- TEXT PROVIDED
***

How to be an Effective Healthcare Decision-Maker for Your Loved One
Choosing a person to make healthcare decisions for you if you are unable to speak for yourself is one of the most important steps you can take for your future wellbeing. That person will stand up for you and guard your wishes in order to ensure that you receive the type of care you want in any situation.
But what if the patient is one of your loved ones and YOU have been named as the decision-maker? Are you prepared to make the best possible healthcare choices for that person? Here are some questions you will need to answer in order to be an effective healthcare proxy or advocate for someone you love.
- Do you know what your loved one values most?
Understanding what is most important to your loved one will help you make decisions about end-of-life issues that may not have been discussed in detail. For example, my mother told me that more than anything else she wanted to be in her own home during her final days of life. That one wish of hers became the guide for all other decisions I had to make as she approached death, such as the decision to forego surgery and take her home from the hospital and the decision to engage home hospice services to help with her care.
Spend time discussing the end of life with your loved ones, perhaps over several different conversations, in order to fully understand their values and choices. Ask questions until you have a clear picture of their wishes and take notes so you will remember what you have learned.
- Can you agree with your loved one’s choices?
In order to be a strong advocate for your loved one you should either be in agreement with his or her preferences or be willing to set aside your own feelings. If you are conflicted about the choices that have been made you may find it very difficult to speak on behalf of your loved one in a moment of crisis when emotions are high.
Be honest with your loved one if you don’t support their wishes but don’t try to change their opinion. If you can’t find a way to accept their choices after spending time in conversation then perhaps you are not the right person to be their advocate. Help your loved one find someone else who might be able to advocate for him or her without feeling conflicted.
- Are you willing to be available at a moment’s notice?
Difficult healthcare decisions are often required in emergency situations when there is no time to prepare or plan ahead. As a decision-maker you could be called to come to the hospital in the middle of the night or during a busy work day and you have to be willing to be inconvenienced on behalf of your loved one.
Make sure you will be able to interrupt your normal routine to follow through with this commitment. Have a back-up plan in place in case you need to leave home or your workplace on sudden notice.

***

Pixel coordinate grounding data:
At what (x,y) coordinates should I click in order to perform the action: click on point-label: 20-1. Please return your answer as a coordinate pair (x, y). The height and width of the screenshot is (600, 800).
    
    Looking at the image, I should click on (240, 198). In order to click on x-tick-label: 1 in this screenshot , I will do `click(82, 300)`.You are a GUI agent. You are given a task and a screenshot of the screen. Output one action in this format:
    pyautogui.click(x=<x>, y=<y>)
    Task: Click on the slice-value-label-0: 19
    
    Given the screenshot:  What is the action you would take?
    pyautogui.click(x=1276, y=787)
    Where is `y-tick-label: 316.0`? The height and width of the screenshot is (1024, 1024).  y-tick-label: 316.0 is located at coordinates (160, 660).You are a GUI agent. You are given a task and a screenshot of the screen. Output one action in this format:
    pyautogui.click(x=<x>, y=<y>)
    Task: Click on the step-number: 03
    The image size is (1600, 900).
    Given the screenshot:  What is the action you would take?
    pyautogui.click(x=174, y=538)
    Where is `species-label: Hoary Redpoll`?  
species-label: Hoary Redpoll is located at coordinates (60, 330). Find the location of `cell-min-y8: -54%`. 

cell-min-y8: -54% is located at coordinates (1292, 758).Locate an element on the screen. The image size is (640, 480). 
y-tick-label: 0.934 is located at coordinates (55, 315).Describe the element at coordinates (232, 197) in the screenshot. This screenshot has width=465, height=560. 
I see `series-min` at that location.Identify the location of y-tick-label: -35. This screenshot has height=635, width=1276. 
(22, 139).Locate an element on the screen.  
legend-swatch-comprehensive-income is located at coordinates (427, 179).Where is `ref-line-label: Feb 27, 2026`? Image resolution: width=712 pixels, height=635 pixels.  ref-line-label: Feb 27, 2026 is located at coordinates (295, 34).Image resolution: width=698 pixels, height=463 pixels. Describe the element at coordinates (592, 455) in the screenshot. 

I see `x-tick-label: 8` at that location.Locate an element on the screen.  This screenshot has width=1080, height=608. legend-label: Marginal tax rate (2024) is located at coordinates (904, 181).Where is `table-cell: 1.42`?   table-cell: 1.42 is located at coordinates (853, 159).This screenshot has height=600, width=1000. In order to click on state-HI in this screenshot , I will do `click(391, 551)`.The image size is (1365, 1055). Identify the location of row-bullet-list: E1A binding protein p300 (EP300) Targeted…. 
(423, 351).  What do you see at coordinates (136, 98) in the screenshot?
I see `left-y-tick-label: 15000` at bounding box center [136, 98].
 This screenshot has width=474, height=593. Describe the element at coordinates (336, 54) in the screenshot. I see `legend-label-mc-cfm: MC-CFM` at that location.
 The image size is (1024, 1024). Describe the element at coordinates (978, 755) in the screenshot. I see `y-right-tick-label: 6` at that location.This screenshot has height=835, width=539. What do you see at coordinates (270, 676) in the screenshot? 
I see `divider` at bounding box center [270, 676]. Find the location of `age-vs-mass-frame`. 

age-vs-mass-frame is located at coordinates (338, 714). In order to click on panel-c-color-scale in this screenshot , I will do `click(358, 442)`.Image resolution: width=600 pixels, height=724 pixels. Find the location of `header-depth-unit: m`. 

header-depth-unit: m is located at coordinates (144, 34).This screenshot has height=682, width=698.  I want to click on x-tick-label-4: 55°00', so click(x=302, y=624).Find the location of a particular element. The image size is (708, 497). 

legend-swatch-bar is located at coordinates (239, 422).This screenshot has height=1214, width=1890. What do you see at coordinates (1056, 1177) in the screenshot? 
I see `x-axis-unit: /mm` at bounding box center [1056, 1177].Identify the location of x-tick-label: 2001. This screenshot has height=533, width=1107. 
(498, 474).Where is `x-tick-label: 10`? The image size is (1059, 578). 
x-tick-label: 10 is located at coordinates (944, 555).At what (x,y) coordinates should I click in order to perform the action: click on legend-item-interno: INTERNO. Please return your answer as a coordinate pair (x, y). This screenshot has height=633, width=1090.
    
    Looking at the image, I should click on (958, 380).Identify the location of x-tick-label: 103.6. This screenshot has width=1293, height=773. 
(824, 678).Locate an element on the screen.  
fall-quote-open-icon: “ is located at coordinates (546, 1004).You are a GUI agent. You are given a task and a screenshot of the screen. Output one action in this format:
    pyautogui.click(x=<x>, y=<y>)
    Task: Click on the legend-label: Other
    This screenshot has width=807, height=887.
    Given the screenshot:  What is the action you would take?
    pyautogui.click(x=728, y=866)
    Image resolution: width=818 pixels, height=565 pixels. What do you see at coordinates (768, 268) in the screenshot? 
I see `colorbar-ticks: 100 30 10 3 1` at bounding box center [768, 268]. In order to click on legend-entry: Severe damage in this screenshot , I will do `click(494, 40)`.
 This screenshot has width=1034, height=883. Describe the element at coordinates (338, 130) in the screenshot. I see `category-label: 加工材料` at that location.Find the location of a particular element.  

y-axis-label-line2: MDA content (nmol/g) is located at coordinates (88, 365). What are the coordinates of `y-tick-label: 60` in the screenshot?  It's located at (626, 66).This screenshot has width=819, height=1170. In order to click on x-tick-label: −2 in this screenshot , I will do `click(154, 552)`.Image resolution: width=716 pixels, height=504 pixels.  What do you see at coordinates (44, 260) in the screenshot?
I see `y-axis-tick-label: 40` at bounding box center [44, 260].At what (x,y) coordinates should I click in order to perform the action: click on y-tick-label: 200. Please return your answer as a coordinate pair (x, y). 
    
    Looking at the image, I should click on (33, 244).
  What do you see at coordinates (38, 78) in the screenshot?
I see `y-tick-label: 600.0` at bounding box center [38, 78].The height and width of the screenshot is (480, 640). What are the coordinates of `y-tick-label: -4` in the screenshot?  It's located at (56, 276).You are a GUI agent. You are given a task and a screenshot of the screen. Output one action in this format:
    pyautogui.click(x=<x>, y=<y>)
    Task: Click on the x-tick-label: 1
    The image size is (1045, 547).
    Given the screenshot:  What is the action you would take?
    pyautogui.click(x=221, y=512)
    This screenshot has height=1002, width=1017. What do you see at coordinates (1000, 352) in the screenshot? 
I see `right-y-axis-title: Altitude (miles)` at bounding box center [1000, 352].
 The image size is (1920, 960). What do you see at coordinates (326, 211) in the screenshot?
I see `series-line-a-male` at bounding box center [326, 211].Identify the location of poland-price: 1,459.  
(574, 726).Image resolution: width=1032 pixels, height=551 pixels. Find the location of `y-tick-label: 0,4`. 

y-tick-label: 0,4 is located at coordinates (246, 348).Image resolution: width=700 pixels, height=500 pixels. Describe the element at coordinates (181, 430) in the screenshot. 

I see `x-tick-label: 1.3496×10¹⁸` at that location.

***

Can you resume the article on being a healthcare decision-maker for a loved one from the point where it stops? This material was drawn from a separate source.

- Can you handle the emotional stress of difficult decisions?
You may be called upon to make life or death choices for your loved one, such as whether or not to use artificial life support to sustain a heartbeat. The emotional distress can be very high in an unexpected emergency and you will need to maintain a clear head in order to work with medical providers to choose the best options.
Being very clear and certain about your loved one’s choices can help you with this task. But also work on your own emotional resilience so you can hold up well during times of crisis. Journaling, meditation or prayer, and reading about end-of-life issues can help you be better prepared for the challenges you may face as a healthcare proxy.
- Can you stand firm if others disagree with you?
Advocating for the wishes of a loved one can get tricky if medical providers or other family members disagree with the choices that have been made. You will need to be strong enough to hold your ground if others argue against your loved one’s preferences and able to tolerate their disapproval.
Ask your loved ones to include as many family members as possible in conversations about end-of-life wishes. Disagreements and misunderstandings can be avoided if there is good communication and an opportunity to ask questions about those wishes long before the time when difficult decisions are required.
Being an informed and supportive healthcare proxy is one of the most caring roles you can fulfill on behalf of your loved one. Frequent conversations about goals and wishes for the end of life will help you prepare for this task and be ready for anything unexpected that may occur.
Ultimately you will be grateful for the opportunity to serve your loved one in this way and, as happened for me, your grief will be lessened by the knowledge that you helped his or her last wishes become a reality.